Should I not be upset?

If it were me, I'd be getting the name of the barber shop and giving them a quick phone call.

Please tell me you're joking? And what exactly would you say, without making yourself sound like a total shrew? :laughing:
 
I still stand by my comment that I think something fishy is going on.

For another male opinion, my husband thinks so, too.
 
Please tell me you're joking? And what exactly would you say, without making yourself sound like a total shrew? :laughing:

How about...

"Hi. I was wondering if you could tell me your hours of operation. Thanks!"

That would let the OP know if it was even possible for him to have gotten his haircut on a Sunday.
 

How about...

"Hi. I was wondering if you could tell me your hours of operation. Thanks!"

That would let the OP know if it was even possible for him to have gotten his haircut on a Sunday.

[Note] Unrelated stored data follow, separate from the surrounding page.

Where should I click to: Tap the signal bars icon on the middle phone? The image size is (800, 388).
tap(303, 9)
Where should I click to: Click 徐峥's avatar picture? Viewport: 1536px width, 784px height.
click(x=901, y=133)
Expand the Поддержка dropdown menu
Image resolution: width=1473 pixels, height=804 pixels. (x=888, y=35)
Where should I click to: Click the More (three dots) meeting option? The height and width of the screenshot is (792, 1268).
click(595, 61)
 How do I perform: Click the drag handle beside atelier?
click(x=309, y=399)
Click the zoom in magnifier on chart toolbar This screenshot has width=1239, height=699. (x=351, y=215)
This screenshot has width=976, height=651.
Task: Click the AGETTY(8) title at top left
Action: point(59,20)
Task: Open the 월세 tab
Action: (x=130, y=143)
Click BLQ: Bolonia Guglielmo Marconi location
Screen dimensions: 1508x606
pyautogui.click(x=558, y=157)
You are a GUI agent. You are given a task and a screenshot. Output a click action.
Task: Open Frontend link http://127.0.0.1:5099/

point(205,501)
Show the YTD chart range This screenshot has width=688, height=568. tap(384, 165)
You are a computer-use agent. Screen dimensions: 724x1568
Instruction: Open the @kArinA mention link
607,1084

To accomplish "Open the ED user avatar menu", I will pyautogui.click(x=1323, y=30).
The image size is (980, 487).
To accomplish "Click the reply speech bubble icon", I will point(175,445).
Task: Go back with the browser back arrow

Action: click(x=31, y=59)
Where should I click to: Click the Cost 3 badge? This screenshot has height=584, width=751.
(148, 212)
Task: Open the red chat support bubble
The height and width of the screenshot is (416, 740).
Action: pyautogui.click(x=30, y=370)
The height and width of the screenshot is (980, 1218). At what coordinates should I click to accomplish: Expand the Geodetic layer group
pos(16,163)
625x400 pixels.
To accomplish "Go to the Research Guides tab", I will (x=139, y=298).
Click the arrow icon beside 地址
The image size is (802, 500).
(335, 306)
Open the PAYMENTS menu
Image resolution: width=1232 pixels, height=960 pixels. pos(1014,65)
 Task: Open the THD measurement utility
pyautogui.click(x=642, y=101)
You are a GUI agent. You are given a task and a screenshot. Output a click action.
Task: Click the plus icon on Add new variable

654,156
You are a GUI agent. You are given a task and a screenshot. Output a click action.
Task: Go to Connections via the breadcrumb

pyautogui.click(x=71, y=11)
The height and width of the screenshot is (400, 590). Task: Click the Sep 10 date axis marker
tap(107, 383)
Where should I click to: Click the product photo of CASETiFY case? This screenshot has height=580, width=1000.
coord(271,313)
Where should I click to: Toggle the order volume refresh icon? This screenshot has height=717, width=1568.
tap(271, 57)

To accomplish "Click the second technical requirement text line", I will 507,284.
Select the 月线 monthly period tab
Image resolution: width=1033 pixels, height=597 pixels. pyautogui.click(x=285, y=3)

If the whole problem here is the hours of operation of the barber shop......Then the hours of operation of the barber shop is the least of the problems in this marriage.
 
Sorry, joining the "something's wrong here" group.

I don't care whether it's male/female, whatever. If someone hasn't spent time with their spouse in several weeks and lets them know they will be available and want to spend time together, but spouse blows them off to go hang out with a friend they see regularly --- something's wrong.

Saying men are idiots and need to be told is a big cop out. Personally, I find that notion way more insulting than saying the man is sending a clear message about where his priorities lay.
 
Everyone has their own idea of family day.

The OPS dh thiunks it's going to the barber shop in the AM
The OP thinks it's lugging around her father's furniture.

Yeah-Must be an affair:sad2:. I would be hanging out with my friends as well.
 
Everyone has their own idea of family day.

The OPS dh thiunks it's going to the barber shop in the AM
The OP thinks it's lugging around her father's furniture.

Yeah-Must be an affair:sad2:. I would be hanging out with my friends as well.

To be fair to the OP, she is not the one that suggested he is having an affair. That wild leap was suggested by many of the posters in this thread.
 
OMG, what in the world would you say?

I'd want to know right off the bat if they are open on Sundays. Around here, salons and barber shops are not usually open on that day.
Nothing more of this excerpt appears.